Look through the records, and whenever a line includes the word "computer", copy it.

Stored records

§ §

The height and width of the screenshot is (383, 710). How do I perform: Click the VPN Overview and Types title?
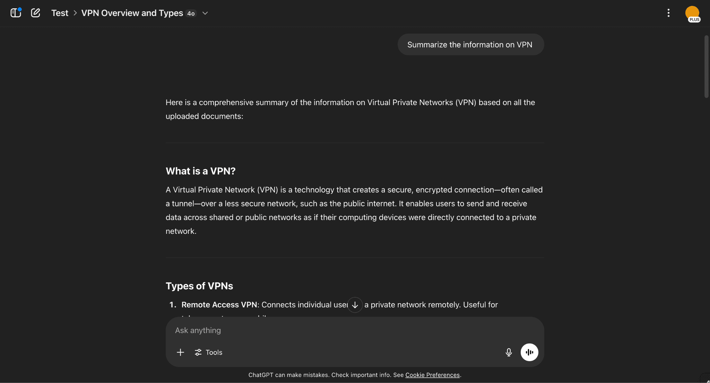pos(132,13)
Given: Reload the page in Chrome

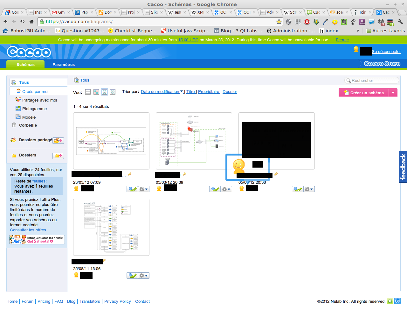Looking at the screenshot, I should tap(23, 22).
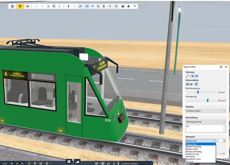Choose "Fahrlicht vorne" in the animation list
Image resolution: width=230 pixels, height=165 pixels.
[x=192, y=154]
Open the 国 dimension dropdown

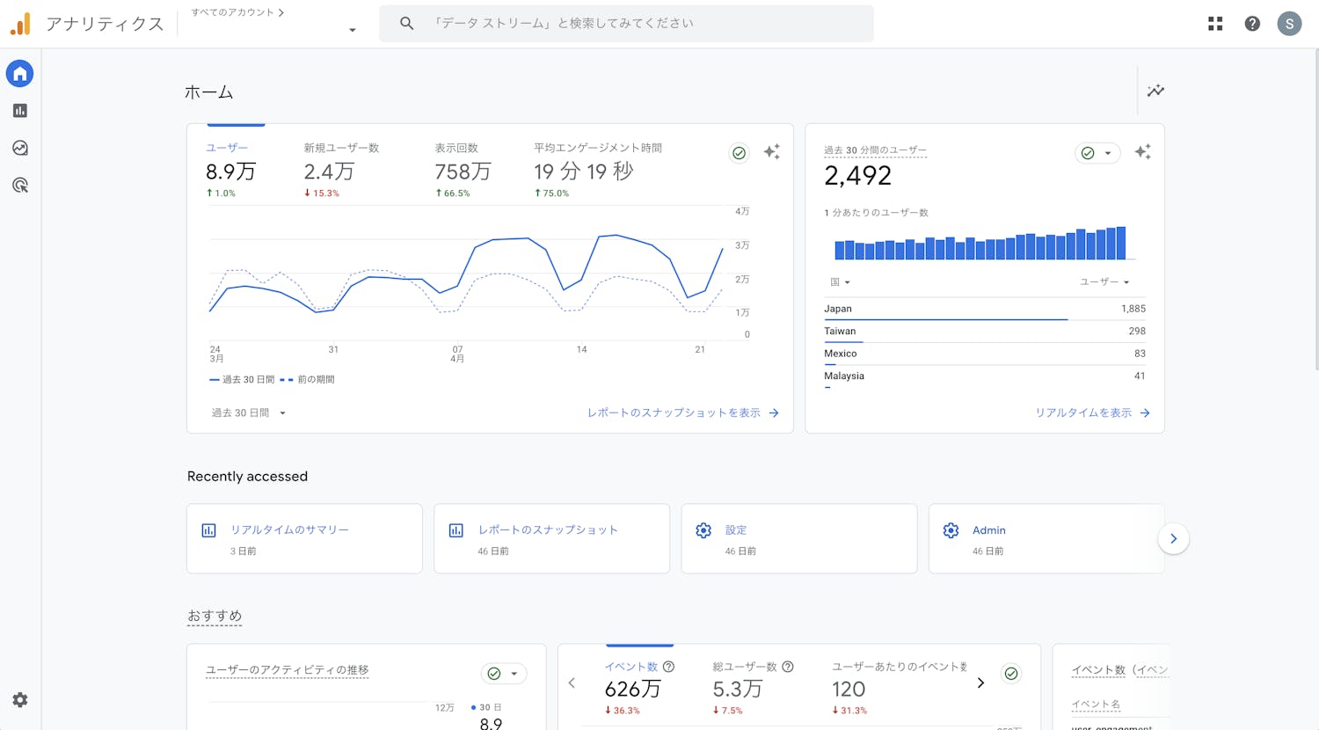[x=840, y=282]
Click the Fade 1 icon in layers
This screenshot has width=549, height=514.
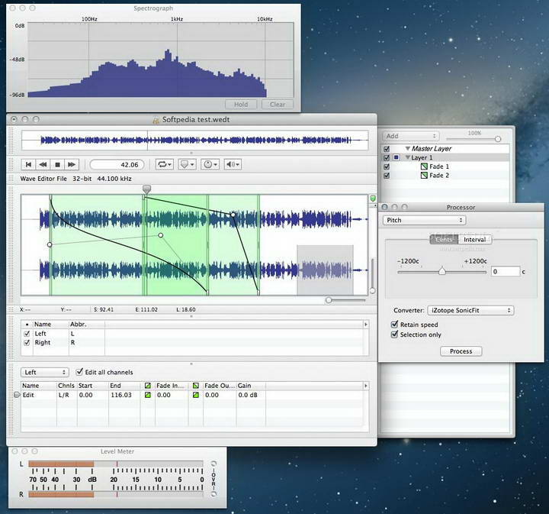coord(425,166)
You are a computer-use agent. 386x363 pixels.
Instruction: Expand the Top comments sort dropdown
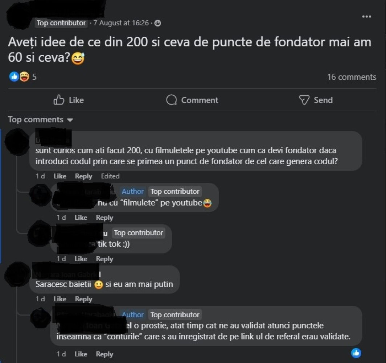pyautogui.click(x=40, y=120)
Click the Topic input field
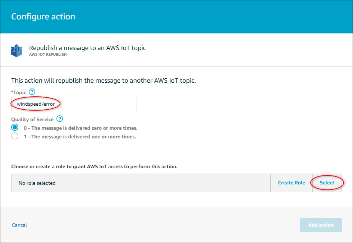This screenshot has height=243, width=353. tap(74, 104)
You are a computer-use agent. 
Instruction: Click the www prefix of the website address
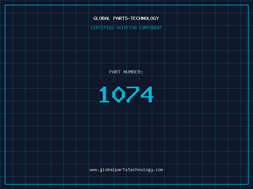93,170
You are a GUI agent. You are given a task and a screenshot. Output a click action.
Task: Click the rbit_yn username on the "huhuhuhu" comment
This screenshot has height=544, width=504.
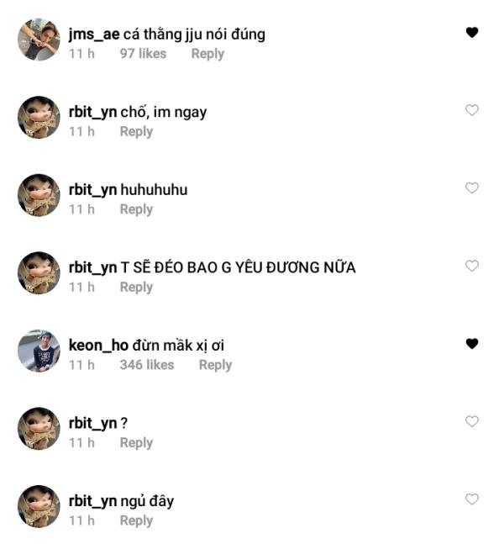tap(92, 190)
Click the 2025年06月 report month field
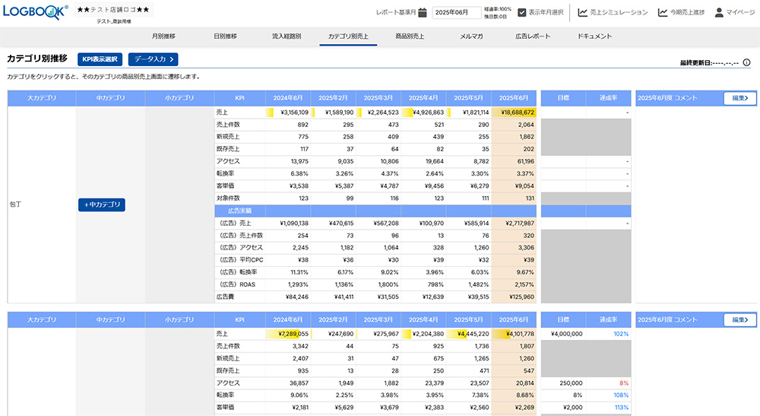The image size is (760, 416). (456, 12)
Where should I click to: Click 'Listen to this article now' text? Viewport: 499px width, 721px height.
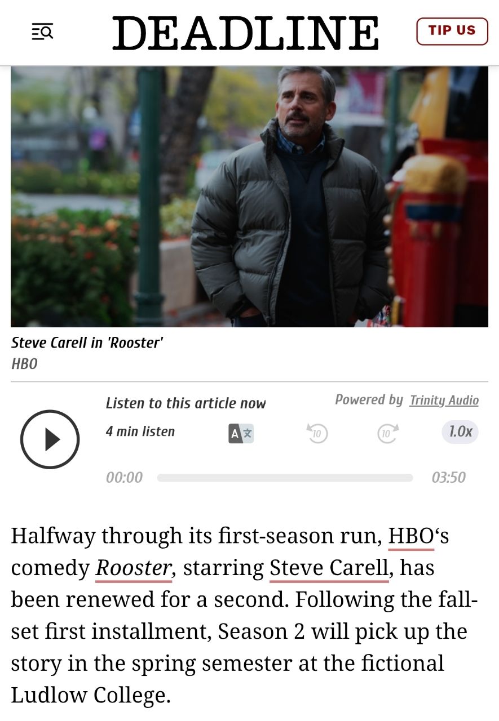click(x=186, y=403)
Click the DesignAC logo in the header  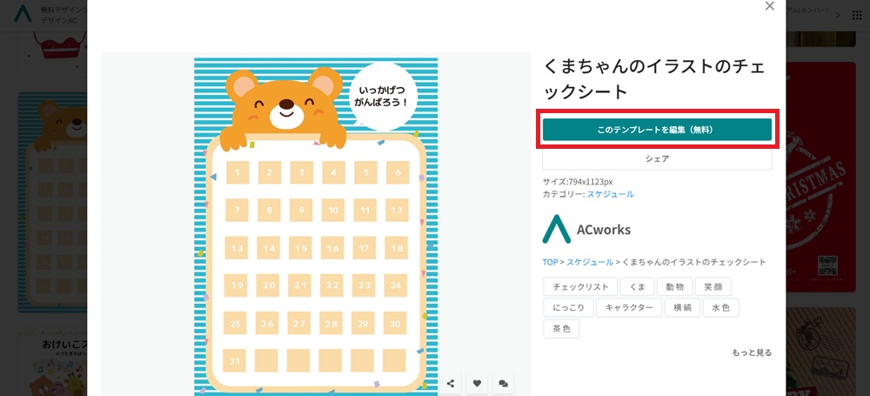[x=23, y=13]
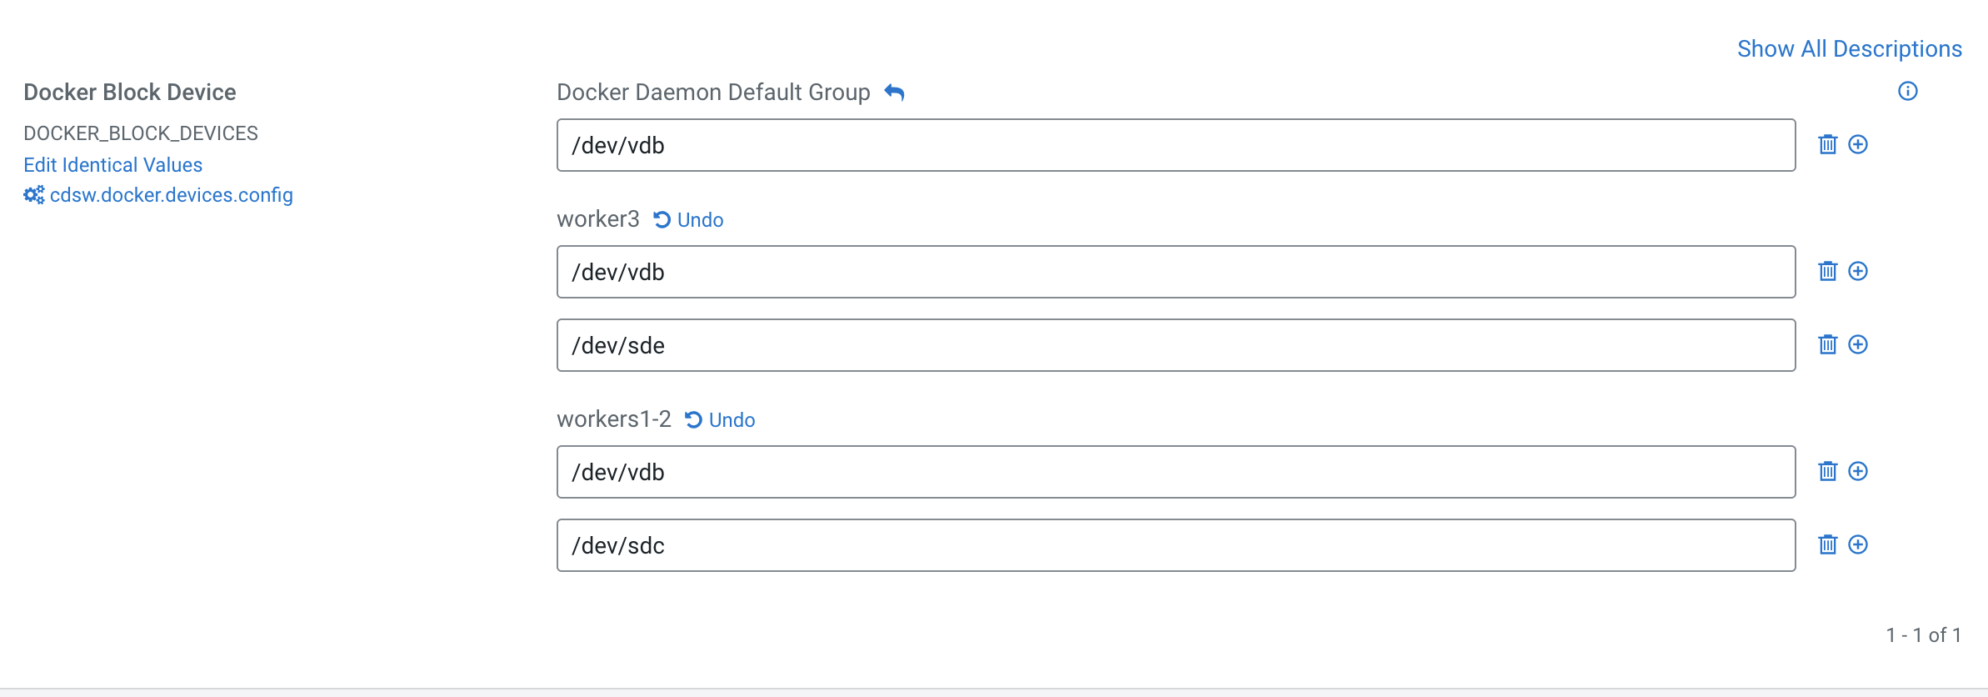Add another block device to Docker Daemon Default Group
This screenshot has width=1988, height=697.
(x=1860, y=144)
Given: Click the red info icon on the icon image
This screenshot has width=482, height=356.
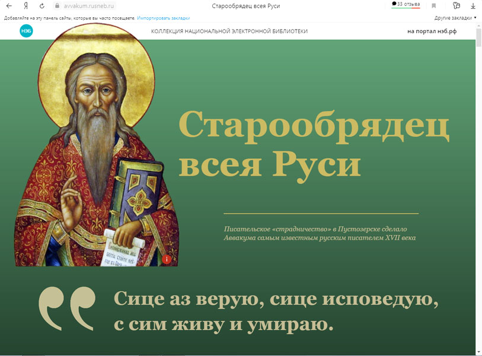Looking at the screenshot, I should pos(167,259).
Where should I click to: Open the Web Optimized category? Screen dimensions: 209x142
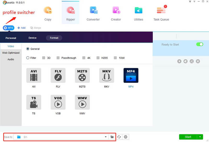coord(11,53)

§ §

SOLUTION FOR THIS EXERCISE:
You are a computer-use agent. 386x363 pixels.
You are a computer-use agent. 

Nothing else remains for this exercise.